Establishing critical values for infit and outfit test statistics

Plan: We will send this to Measurement, backup journal is BMC Medical Research Methods or JEBS


The Rasch model (Rasch 1960, Fischer 1995, (citation not found: 2013) is widely used for scale validation in health, education, psychology, and other fields. Item fit statistics are arguably the most often reported fit statistics when testing the Rasch Model and among available item fit statistics the INFIT and OUTFIT test statistics are perhaps the most commonly used. This is due to the early work of Wright & Stone (Wright 1979) and Wright & Masters (Wright 1982), and due to their availability within popular software like Winsteps (Linacre 2011).

INFIT and OUTFIT are mean-square residual summary statistics that range from zero to infinity and have expectation 1. Mean-squares greater than 1 indicate under-fit to the Rasch model (that data are less predictable than the model expects). The test statistics use standardized differences between observed and expected item responses to evaluate item fit and have been envisioned as a Pearsonian chi-square approach (Smith 1991), but their asymptotic properties are not known, and while transformed measures are assumed to approximate scaled chi-squared distributions, this is debated in the psychometric literature.

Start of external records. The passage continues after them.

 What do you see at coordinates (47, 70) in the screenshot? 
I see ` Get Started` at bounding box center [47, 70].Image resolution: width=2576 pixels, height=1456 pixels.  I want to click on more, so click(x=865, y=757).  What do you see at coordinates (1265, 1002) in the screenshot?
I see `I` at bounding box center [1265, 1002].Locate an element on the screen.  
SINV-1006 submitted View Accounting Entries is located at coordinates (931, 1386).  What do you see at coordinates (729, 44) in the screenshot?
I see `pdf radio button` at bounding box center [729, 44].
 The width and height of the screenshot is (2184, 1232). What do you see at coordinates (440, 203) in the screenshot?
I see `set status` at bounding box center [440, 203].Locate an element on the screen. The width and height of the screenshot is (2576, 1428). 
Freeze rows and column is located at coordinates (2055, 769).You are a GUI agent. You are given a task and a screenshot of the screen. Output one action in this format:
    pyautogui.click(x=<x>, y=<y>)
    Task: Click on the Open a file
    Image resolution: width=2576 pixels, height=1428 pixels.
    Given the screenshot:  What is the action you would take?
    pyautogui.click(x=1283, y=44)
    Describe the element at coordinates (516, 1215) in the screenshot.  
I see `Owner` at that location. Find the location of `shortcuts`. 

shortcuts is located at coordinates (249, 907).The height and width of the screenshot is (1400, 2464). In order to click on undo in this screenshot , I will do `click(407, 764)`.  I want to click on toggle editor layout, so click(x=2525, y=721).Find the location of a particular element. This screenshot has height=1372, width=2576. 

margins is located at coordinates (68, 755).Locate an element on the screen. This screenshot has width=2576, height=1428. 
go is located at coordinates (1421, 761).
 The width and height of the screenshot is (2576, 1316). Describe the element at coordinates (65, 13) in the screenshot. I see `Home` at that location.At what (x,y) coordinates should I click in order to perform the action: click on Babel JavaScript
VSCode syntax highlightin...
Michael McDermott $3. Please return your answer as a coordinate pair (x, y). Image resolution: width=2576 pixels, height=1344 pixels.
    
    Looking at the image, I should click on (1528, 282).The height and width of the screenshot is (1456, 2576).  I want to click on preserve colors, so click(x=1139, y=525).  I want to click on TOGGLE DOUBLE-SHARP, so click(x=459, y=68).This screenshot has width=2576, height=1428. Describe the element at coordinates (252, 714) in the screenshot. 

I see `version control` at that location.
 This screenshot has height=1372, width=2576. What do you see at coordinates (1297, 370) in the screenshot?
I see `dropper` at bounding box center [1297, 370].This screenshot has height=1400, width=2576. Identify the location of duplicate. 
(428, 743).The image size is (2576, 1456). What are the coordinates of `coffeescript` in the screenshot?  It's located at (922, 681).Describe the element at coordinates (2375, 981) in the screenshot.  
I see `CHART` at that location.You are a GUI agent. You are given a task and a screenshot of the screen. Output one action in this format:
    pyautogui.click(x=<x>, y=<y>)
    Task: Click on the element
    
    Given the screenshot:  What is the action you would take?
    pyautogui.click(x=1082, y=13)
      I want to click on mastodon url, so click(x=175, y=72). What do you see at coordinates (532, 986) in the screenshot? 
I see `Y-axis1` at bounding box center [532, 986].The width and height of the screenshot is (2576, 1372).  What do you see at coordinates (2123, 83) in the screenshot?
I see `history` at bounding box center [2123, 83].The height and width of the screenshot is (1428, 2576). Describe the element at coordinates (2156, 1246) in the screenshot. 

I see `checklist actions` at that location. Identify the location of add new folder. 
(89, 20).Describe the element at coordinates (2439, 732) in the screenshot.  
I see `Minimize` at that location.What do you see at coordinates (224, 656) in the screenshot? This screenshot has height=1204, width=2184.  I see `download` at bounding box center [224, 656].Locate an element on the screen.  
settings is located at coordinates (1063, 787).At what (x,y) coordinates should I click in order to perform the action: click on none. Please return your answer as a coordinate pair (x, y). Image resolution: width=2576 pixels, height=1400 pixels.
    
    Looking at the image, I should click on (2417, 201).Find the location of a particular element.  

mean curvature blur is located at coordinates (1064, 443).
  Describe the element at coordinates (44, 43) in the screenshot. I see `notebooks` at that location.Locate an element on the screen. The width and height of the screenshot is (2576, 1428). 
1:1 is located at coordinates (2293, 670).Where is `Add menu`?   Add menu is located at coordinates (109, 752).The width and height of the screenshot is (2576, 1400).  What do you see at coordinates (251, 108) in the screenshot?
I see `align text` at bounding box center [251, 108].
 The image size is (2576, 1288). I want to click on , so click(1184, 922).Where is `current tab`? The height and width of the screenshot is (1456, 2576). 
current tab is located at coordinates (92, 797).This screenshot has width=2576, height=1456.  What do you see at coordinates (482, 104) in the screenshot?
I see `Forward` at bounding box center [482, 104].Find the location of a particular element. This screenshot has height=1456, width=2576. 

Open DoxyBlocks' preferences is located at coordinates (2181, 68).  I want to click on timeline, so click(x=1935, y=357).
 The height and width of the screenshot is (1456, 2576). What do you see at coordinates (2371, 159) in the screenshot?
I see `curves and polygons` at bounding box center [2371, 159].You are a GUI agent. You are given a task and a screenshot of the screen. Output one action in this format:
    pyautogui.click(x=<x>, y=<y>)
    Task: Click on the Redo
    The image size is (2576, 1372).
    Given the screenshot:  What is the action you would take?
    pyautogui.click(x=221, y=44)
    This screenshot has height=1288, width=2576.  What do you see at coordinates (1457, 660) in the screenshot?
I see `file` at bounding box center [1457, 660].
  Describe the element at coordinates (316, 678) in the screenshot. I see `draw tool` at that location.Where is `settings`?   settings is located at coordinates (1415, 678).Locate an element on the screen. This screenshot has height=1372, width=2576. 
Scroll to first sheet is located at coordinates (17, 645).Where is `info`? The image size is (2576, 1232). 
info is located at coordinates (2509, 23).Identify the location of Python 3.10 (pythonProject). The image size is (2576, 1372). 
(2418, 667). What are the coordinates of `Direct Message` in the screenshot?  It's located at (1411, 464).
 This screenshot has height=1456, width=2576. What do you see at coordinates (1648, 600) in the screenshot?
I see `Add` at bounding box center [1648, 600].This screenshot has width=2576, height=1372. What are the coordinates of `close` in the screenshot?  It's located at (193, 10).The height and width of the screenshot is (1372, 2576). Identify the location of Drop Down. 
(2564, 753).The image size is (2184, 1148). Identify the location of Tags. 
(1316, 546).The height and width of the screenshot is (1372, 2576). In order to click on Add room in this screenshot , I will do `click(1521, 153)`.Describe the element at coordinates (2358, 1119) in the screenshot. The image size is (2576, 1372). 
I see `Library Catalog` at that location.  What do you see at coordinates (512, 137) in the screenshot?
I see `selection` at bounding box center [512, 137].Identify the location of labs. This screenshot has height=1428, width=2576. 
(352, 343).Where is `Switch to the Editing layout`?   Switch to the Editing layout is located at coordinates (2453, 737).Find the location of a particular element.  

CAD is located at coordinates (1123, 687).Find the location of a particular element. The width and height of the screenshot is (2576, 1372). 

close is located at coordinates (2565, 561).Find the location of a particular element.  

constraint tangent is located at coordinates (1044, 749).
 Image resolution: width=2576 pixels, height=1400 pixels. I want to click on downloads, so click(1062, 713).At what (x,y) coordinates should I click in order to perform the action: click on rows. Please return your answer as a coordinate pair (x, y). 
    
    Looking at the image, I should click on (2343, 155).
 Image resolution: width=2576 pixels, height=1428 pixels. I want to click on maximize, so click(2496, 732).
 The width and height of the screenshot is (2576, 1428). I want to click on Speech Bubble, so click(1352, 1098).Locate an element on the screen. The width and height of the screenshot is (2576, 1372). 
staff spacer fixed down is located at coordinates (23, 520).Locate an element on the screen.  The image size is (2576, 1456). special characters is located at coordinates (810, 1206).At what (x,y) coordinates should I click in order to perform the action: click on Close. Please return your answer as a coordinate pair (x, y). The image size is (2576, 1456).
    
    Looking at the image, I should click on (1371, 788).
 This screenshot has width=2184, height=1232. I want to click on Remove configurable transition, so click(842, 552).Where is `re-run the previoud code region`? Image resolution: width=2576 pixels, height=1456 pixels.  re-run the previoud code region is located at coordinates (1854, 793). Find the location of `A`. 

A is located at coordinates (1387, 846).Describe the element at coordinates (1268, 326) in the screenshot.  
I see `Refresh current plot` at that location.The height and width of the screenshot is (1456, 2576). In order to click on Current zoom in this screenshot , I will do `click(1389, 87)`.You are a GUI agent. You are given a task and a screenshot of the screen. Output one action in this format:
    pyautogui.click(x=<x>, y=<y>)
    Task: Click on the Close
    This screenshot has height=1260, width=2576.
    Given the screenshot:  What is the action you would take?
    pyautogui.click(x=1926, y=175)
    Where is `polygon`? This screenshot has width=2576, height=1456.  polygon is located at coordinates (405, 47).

Critical values for upper and lower limits for acceptable mean square fit are often quoted as 0.7 - 1.3 (Wright 1994). When using these critical values, there are usually no clear hypotheses relating to specific items which are tested. The assumption (null hypothesis) is that all items fit the model, and practitioners look for anomalies to this expectation. In this regard, practitioners usually look for the largest misfit (anomaly) first, and focus on whether this is within a particular (accepted) range.